Bad News – Receiving, Writing, Sending

Today I received a private Facebook message from an old college acquaintance. In recent years we became Facebook friends. He has always been a gracious, very nice person. Judging from comments of his staff and friends he has carried that throughout his life.

His posts became repostings of photos from other sites. I knew he and his wife had moved into a condo two years ago which I thought, in passing, he seemed yet too active to give up the house and yard, etc. Then towards the end of 2019 I noticed infrequent to no posts. First thought was that his dear wife may have an illness. Facebook is a rather frivolous, superficial entity, especially to older generations whose lives are not lived publicly to elicit meaningless adorations from ‘friends’.

I posted a comment specifically sending Steve new years greetings. People have good reasons to refrain from Facebook, but I wanted to tell a nice guy ‘good wishes’.

Today I received a private message from him. He has bladder cancer. He has had it for 18 years. Now he has 2-4 to live.

He apologizes for starting off my new year with such news. But he writes it with straightforwardness and simplicity. How do you tell someone? How do you respond? I wrote back words fail me; no thoughts and prayers, cheap sentimentalizing. I told him to message me if he wanted; my own mortality is something aging is making me keenly aware of.

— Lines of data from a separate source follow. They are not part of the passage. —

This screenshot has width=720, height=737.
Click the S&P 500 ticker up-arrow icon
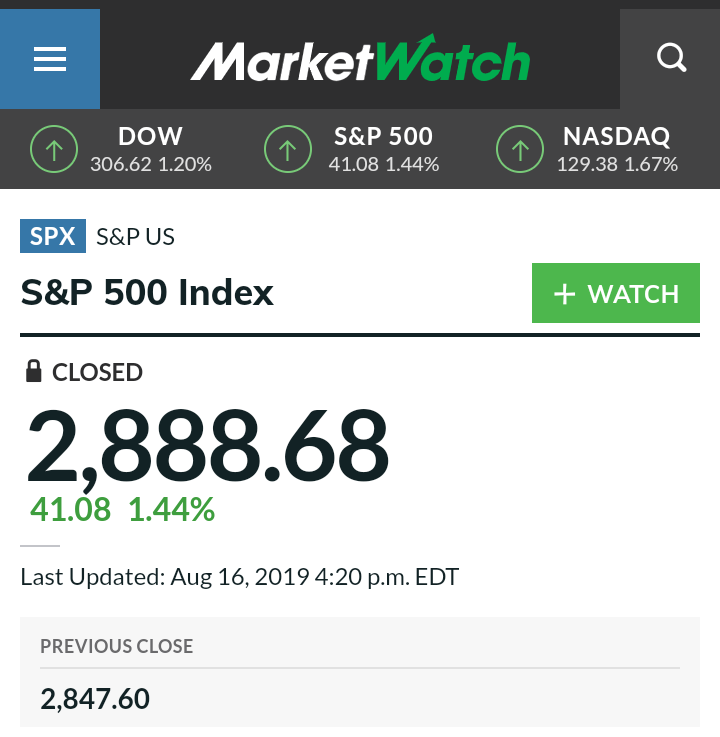288,150
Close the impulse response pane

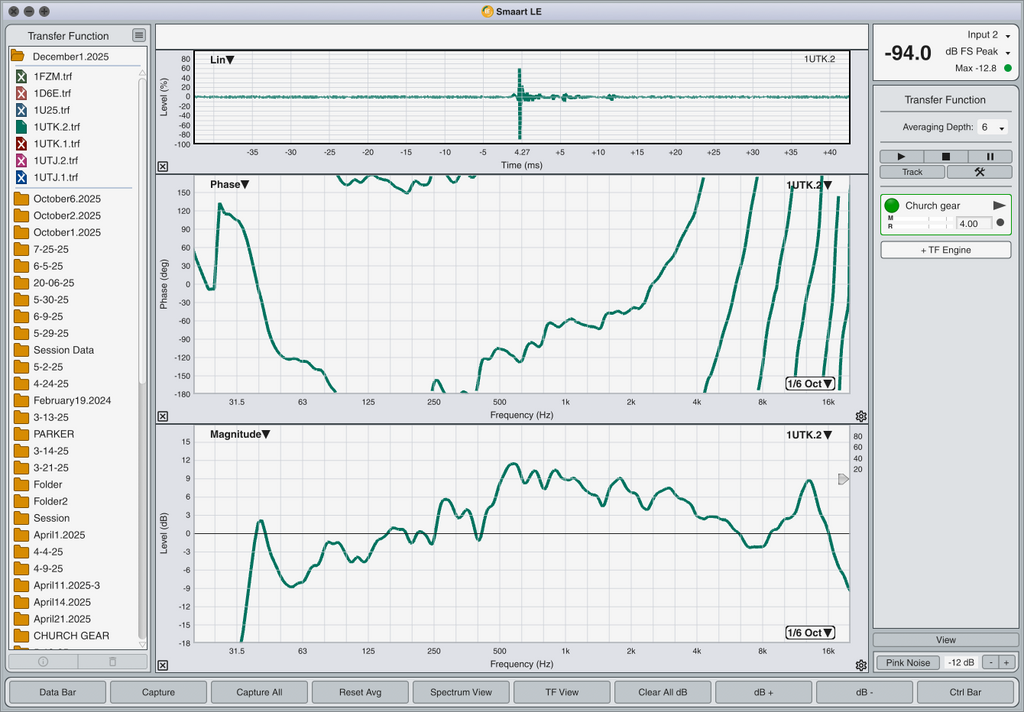163,167
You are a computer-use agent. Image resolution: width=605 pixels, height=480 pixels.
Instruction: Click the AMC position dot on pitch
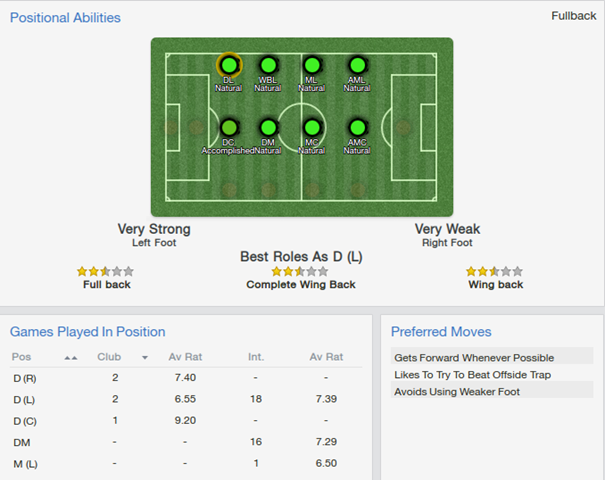tap(357, 128)
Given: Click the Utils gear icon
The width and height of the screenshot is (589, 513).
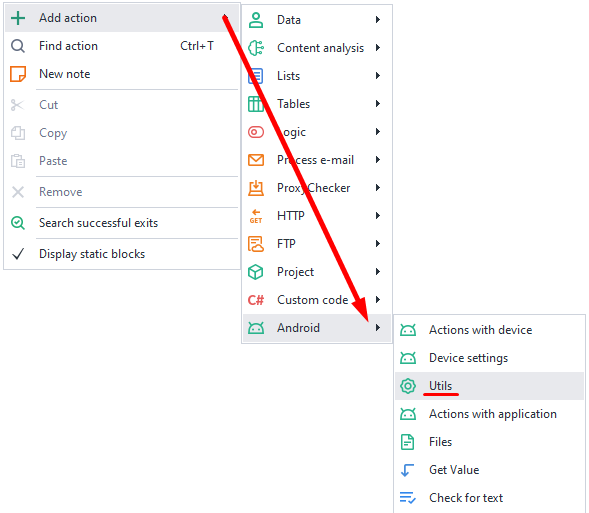Looking at the screenshot, I should (x=408, y=386).
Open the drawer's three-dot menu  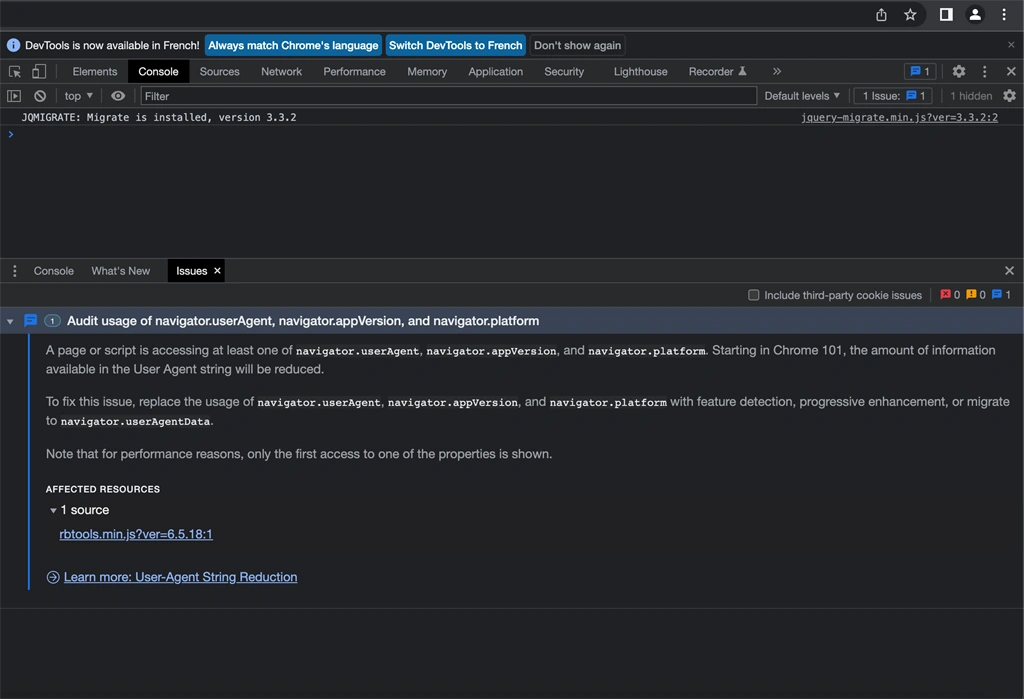pyautogui.click(x=14, y=270)
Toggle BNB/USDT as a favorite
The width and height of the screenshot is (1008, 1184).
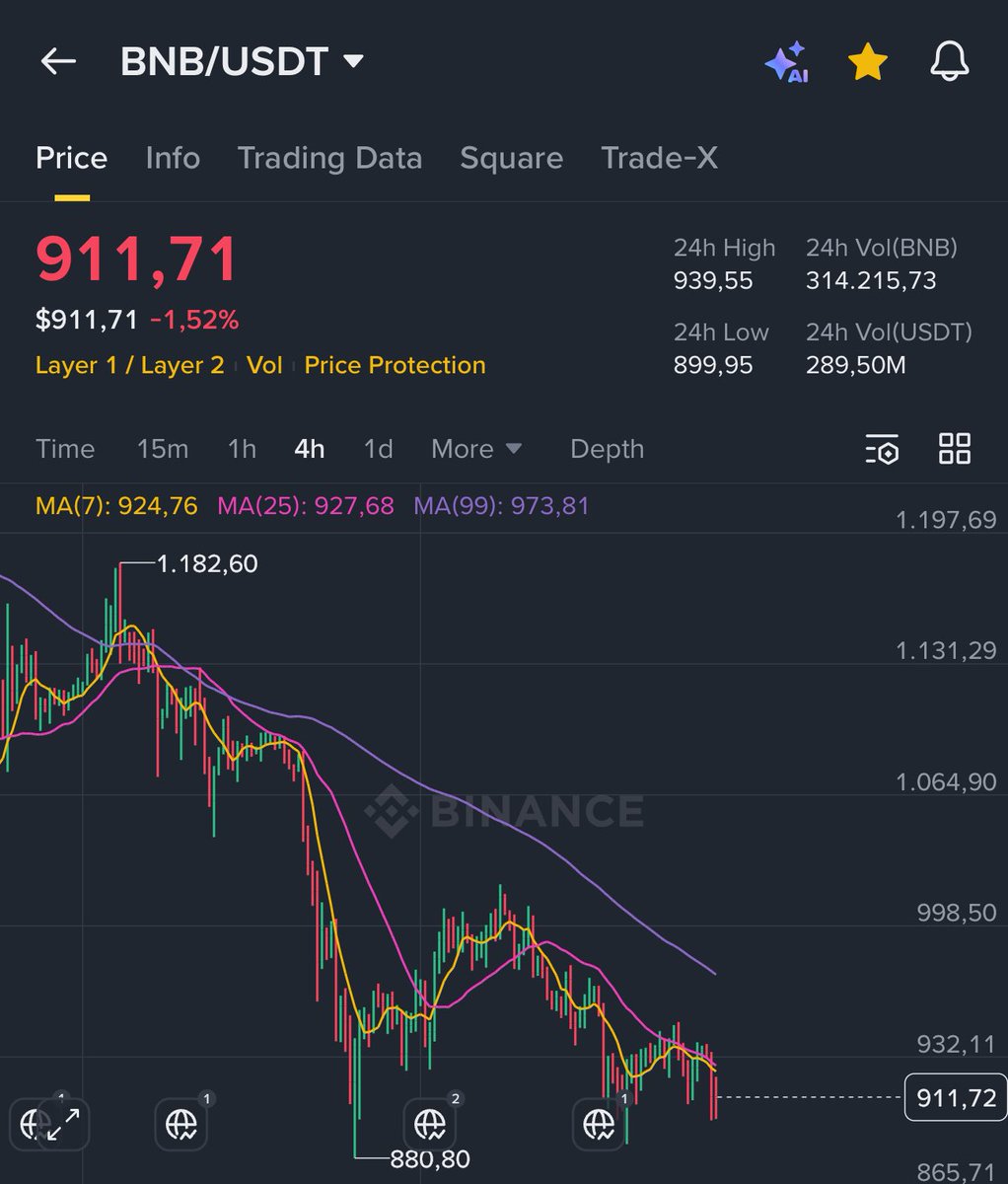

This has hit me surprisingly hard. Puzzling as we were never truly close, as in boyfriend, relationship close. He was a nice person to have contact with, and someone from earlier days who grew up in the same area.

Yes, my mother died 3 years ago, mid December. But I don’t get this reaction thinking about her. Yes my 18 year old dear cat died a year and a half ago; it was a thyroid problem, but he lived 2 more good years after diagnosis.

Suspect it the increasing realization of mu own pending mortality.

We have the philosophic discussions, talk with detachment about dying and death. We say what we would do, the best approach, review the pros and cons and criticize the medical profession all with detachment but when the time actually comes people take a different stance.

I think I will go visit the cats at the SPCA, after some 15 year aged scotch.